About a year ago, I happened upon this statement about the Monitor in the Harvard Business Review – under the charming heading of “do things that don’t interest you”:

“Many things that end up” being meaningful, writes social scientist Joseph Grenny, “have come from conference workshops, articles, or online videos that began as a chore and ended with an insight. My work in Kenya, for example, was heavily influenced by a Christian Science Monitor article I had forced myself to read 10 years earlier. Sometimes, we call things ‘boring’ simply because they lie outside the box we are currently in.”

If you were to come up with a punchline to a joke about the Monitor, that would probably be it. We’re seen as being global, fair, insightful, and perhaps a bit too earnest. We’re the bran muffin of journalism.

But you know what? We change lives. And I’m going to argue that we change lives precisely because we force open that too-small box that most human beings think they live in.

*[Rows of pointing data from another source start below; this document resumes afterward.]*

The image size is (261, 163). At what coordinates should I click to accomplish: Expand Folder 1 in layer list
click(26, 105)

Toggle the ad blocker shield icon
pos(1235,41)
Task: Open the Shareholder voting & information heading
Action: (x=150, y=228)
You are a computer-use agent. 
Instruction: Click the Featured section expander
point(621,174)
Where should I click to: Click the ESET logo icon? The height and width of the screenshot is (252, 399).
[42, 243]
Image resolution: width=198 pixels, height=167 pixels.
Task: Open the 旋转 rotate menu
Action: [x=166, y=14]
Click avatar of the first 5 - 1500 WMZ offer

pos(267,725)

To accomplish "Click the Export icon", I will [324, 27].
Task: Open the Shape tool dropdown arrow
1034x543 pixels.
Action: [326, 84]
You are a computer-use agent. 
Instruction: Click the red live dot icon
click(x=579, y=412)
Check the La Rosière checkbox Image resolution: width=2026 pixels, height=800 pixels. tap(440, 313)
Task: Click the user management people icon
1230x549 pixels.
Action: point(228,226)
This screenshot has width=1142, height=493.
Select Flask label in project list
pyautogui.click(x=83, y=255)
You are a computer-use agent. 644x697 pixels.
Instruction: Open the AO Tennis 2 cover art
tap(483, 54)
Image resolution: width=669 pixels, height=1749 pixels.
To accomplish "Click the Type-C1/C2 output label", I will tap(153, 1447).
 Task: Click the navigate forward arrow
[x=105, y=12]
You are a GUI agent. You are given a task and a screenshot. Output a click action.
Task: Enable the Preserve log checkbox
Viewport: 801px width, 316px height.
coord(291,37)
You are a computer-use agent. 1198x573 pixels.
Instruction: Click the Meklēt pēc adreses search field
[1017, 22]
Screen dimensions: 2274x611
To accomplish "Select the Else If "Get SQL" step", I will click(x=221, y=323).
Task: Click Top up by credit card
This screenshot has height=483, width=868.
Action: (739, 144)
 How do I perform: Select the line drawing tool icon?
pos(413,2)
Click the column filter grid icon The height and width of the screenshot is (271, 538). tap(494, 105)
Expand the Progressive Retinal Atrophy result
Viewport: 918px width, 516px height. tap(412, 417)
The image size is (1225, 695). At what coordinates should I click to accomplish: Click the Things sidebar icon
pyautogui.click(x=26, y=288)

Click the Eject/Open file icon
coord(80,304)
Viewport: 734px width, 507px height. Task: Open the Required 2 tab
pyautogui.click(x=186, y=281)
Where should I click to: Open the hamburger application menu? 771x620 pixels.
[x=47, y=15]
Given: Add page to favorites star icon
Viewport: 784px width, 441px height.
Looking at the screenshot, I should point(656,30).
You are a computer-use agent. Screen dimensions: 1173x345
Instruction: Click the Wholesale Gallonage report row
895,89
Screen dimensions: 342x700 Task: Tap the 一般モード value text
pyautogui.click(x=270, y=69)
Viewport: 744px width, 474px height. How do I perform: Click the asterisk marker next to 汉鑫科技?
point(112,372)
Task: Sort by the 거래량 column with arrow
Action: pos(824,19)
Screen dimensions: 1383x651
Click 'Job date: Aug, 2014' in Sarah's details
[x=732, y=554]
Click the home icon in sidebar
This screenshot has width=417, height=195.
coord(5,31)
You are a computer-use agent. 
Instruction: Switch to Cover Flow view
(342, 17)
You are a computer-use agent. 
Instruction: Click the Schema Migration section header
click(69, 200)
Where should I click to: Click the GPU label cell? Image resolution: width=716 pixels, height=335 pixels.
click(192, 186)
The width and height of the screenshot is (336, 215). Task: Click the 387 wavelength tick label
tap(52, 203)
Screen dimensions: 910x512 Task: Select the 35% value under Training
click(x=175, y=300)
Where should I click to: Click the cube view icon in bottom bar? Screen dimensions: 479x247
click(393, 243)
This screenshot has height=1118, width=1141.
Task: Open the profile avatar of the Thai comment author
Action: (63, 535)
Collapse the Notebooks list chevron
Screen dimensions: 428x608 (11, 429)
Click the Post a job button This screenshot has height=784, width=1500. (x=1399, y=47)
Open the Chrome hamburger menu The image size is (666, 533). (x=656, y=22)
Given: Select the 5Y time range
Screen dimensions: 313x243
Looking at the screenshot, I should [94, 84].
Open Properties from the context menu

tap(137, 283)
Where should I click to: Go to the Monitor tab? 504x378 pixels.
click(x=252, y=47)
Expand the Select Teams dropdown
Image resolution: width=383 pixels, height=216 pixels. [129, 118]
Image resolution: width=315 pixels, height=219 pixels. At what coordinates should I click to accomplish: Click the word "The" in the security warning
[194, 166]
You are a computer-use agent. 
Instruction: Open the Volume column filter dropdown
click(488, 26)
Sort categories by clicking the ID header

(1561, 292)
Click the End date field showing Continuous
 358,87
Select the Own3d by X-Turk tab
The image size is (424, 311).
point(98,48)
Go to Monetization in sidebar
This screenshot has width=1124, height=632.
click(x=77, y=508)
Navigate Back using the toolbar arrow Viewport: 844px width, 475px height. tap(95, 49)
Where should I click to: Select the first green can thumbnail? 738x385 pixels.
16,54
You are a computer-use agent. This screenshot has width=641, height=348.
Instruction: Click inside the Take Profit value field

The Monitor is a peculiar little publication that’s hard for the world to figure out. We’re run by a church, but we’re not only for church members and we’re not about converting people. We’re known as being fair even as the world becomes as polarized as at any time since the newspaper’s founding in 1908.

We have a mission beyond circulation, we want to bridge divides. We’re about kicking down the door of thought everywhere and saying, “You are bigger and more capable than you realize. And we can prove it.”